Sunday 11 April 2010

Dating Drama with Rivington Rouge

She’s young (26), she’s attractive (very) and she’s intelligent (scarily). So why is it that my new contributor Rivington Rouge (obviously not her real name) hasn’t been asked out for over a year? Here, she delves into all issues male and introduces her social experiment which will investigate just what it takes to bag one of the ‘plenty’ of fish near the Thames.

I’m a cynic. What most people don’t know about me (and it’s something that I’ve only recently come to terms with) is; I’m also a hopeless romantic.

Bear with me though because I know what you’re thinking. I’m not one of those deluded girls that think Prince Charming is going to come and sweep me off my feet or that I like to be serenaded. What I would like though, and what would be nice is for my meetings, dates, relationships or even one night stands (If I feel like it), to happen organically. Not forced, not contrived and most certainly not on a dating website, which quite frankly is my personal Kryptonite.

Which brings me to my point (of sorts) although I hate the idea of dates, I don’t ever get asked out on them. The last date I went on was exactly 378 days ago.

Now I know what you’re thinking and no, I’m not ugly, fat or stupid (at least I hope). But you see, not to sound conceited, but I have almost three degrees, I speak three languages, I’m a size ten and I’d like to think attractive (which is hard to admit) yet somehow men in London couldn’t seem to notice or give a toss, not a single one. They’d rather have a whiney, idiot draped all over them than a (somewhat) intelligent, attractive, slim and humorous 26 year old.

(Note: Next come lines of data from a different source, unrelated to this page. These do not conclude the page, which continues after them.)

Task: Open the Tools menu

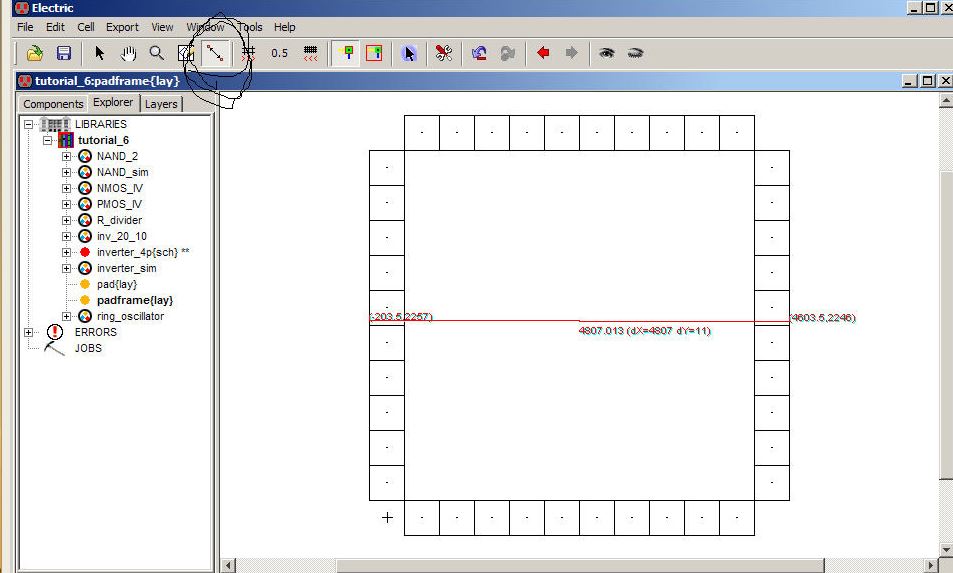Action: point(249,27)
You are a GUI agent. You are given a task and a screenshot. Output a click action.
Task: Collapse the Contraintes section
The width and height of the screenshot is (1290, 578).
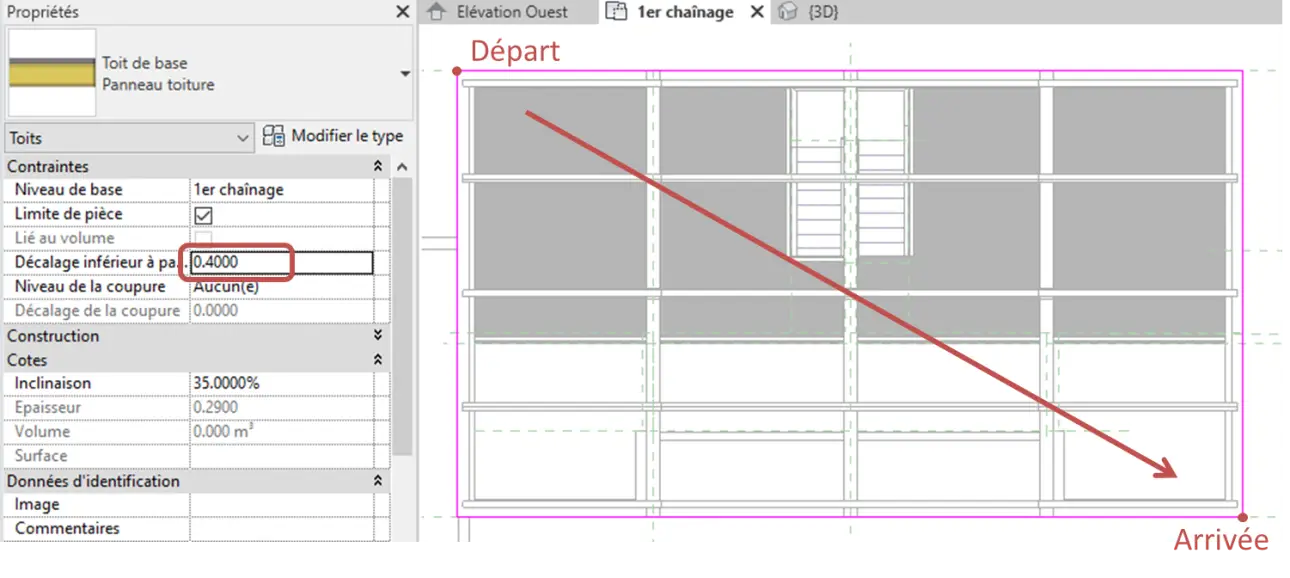pos(378,167)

Here is where it gets interesting; I’ve decided to investigate how long exactly it will take a male in London to ask me out on a date. I’m not going to join any of those dreadful dating websites (no offence to any of you that do), I’m not going to go out of my way to find a date, in fact I’m going to do continue doing exactly what I’ve been doing for the past year and see if anything changes. I’m going to carry out various social experiments to make this a bit more interesting. I’ve coerced the lovely Bianca into joining me on these various missions to be guinea pigs for your reading pleasure. We want to see if environment makes a difference, if wearing makeup makes a difference and if acting like a coy idiot helps at all (since it does for half of the girlfriends of friends I’m forced to make conversation with). We are delving into this experiment head first and want you to come along for the ride. We are going to infiltrate the clubs and bars of London with such ferocity that all men residing in our capital should be afraid, very afraid. Although, with my track record, perhaps I’m the one that should be afraid-afraid of what complete pussies English men have become.

So here’s to this new experiment that I’m grabbing by the colloquial balls- since apparently there are so many of them up for grabs in London. _Rivington Rouge

5 comments:

Crazy Boy said...

Englishmen are not pussies - you obviously have not been looking in the right places. You sound gorgeous and I'd love to take you out on a date. X

Three said...

Truly attractive and confident women feel no need to draw attention to what they consider to be their 'best' attributes. You sound awful.

Anonymous said...

Awful? It takes one to know one. I think it's becoming apparent why no-one has asked you out

Three said...

Your (rather gauche) inference does not signify, in the context of my argument.

I repeat: attractive and confident women feel no need to draw attention to what they consider to be their ‘best’ attributes.

Do try and articulate a reply.

An amendment: for ‘women’, read ‘people’.

Did you consider asking a guy out yourself once during those 378 days? I imagine it shouldn’t be too difficult an undertaking for an ‘intelligent, attractive, slim and humorous 26 year old’?

Anonymous said...

I can't speak for any of the comments that have been posted by other readers but it seems to me that you have an attitude problem.

Trying being more sincere and less conceited - because your attitude is making you look rather unattractive.